〔Agility〕とは、より柔軟性に富んだインフラストラクチャというアプローチを通じてビジネスのアジリティを改善するべく設計された「クラウドコンピューティングを統合したプラットフォーム」です。「統合した」と呼ぶ所以は、企業内外の自律的かつ協力関係にあるビジネス関係者が指定したITリソースによって、Agility™が構築されているからです。説明はさらに次のように続く。
組織でリソースを共有する場合に実際の障壁となっているのは信頼と権限ですが、Agility™は管理の行き届いた方法を提供することにより、企業が「内部クラウド」を有機的に拡大できるようにします。リソース所有者は、指定のリソースにポリシーを添付することによりそのリソースに対する管理権を持ち続けますが、ポリシーが記述しているのは、Agility™によってこのリソースを共有可能にする条件です。ひとたび指定され、ポリシーの対象となったリソースは、ビジネスで常に変化するIT需要を満たすように、Agility™が動的に供給します。他のクラウド・プラットフォームの中には、こうした供給を実現する上で必要なサービスやツールが、既存インフラストラクチャの投下資本と共存出来るものもある(リンク)。しかし約束された利益をもたらすためには、Agilityは究極的には、クラウド全体を制御する必要がある。
Whilst Agility™は既存インフラを傷つけることなく、既存インフラ上にデプロイできますが、Agility™の管理下に入るITリソースが増えるにつれて、Agility™は能力を発揮するようになります。この新しいプラットフォームを既存のソリューションと比較・対照するのもいいが、Agility™は明らかにまだ開発の初期段階にある。しかし、更新版のホワイトペーパー(PDF)には多少の手がかりを見ることができる。

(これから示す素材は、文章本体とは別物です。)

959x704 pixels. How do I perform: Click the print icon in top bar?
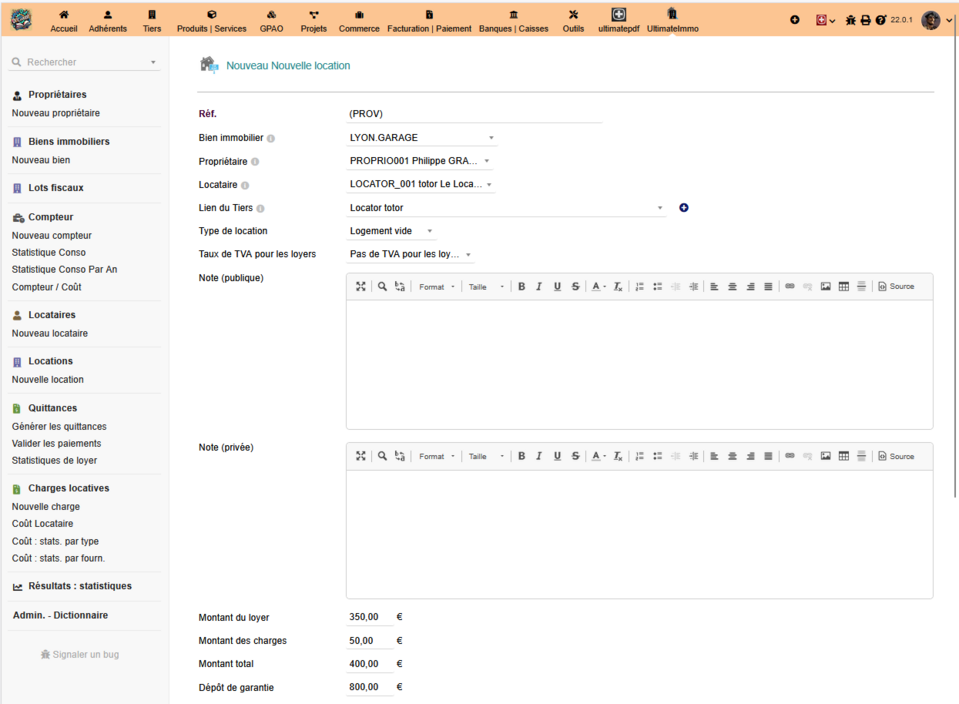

他のアプローチとは異なり、Agilityは企業のITインフラストラクチャやアプリケーションに「大改革」を強いるようなことはありません。完全な管理が必要という説明があるため、「大改革を強いない」ことと当初は矛盾するように思われるが、この不可能を可能にするために多大な努力が費やされたようである(リンク)。実際、入手できた情報によれば、Agilityでは「既存インフラストラクチャのいかなる再構成や変更も必要とせず」、さらに、「リソース所有者が許可しなければ、そのリソースを共有する必要もない」。こうした非侵襲的なアプローチはユーザーまでおよぶので、ユーザーはサービス利用時に、Agilityの存在を認識する必要さえない。
このプラットフォームは、「多種多様なアクセスプロトコル向けに、プロトコルゲートウェイを用いたサービスベースになっている」と至るところで説明があるため、ESBを中心に据えているように思われる。管理の境界線を超えて制御しながら共有するサービス(リンク)や、サービスの動的供給(リンク)など、クラウド・プラットフォームで当たり前とされるような常連の機能が若干見受けられるが、このプラットフォームがいっそう面白くなるような、斬新ともいえる以下の特徴もある。:
- サービスとリソースはポリシーの定義を通じて、Agilityから利用可能になる。例を挙げれば、残りのインフラストラクチャがオーバーロードになってビジネスが危機に直面している時などといった、特別な状況において、Agilityのリソースを他のユーザーが利用できるようにするポリシーである。残念ながら、Agilityでポリシーをどのように定義するのかについて明確な説明はなく、たとえば、WS -Policyのようなものなのか? 実際、すべての関係はサービスアグリーメント(リンク)という表現になっている。クラウドコンピューティング全般にさらにSOAのガバナンスアプローチを取り入れることを目指した、一段階なのか。
- その上、高度のバーチャルデプロイメント記述言語を備えており、この言語を使って、サービスとサービスが必要とするハードウェアリソースとソフトウェアリソース、サービスとリソース間の関係を記述する。 ここでも、SOAガバナンス(リンク)とサービスの依存性グラフ(リンク)の作業面で、若干の類似がある。しかし、クラウドコンピューティングでは斬新なアプローチと思われる。そうでなければ、ベンダーロックインの問題を軽減するのに役立つ標準化を施すべき箇所なのかもしれない。
…障害が検知されたらいつでも、リソースの動的な再デプロイメントをサポートすることにより、信頼性を向上できます。障害後には、サービス要件がITインフラストラクチャから切り離されるため、Agilityはサービス要件を満たすのに利用可能な代替リソースを識別でき、その後、サービス要件を引き続き確実に実現するべく、そうしたリソースを使用するように、Agilityがシステムを再構成できます
Agilityが既存の障害警戒メカニズム(リンク)と連動するか、あるいはAgility独自のメカニズムを使うかについては説明がない。より詳細なアーキテクチャの説明なくしては、どちらとも言えない。しかし確実なことが1つあるようだ。今回、循環トランザクション(リンク)は(インフラストラクチャの隠れた一部分になっていない限り)計画には入っていないようである。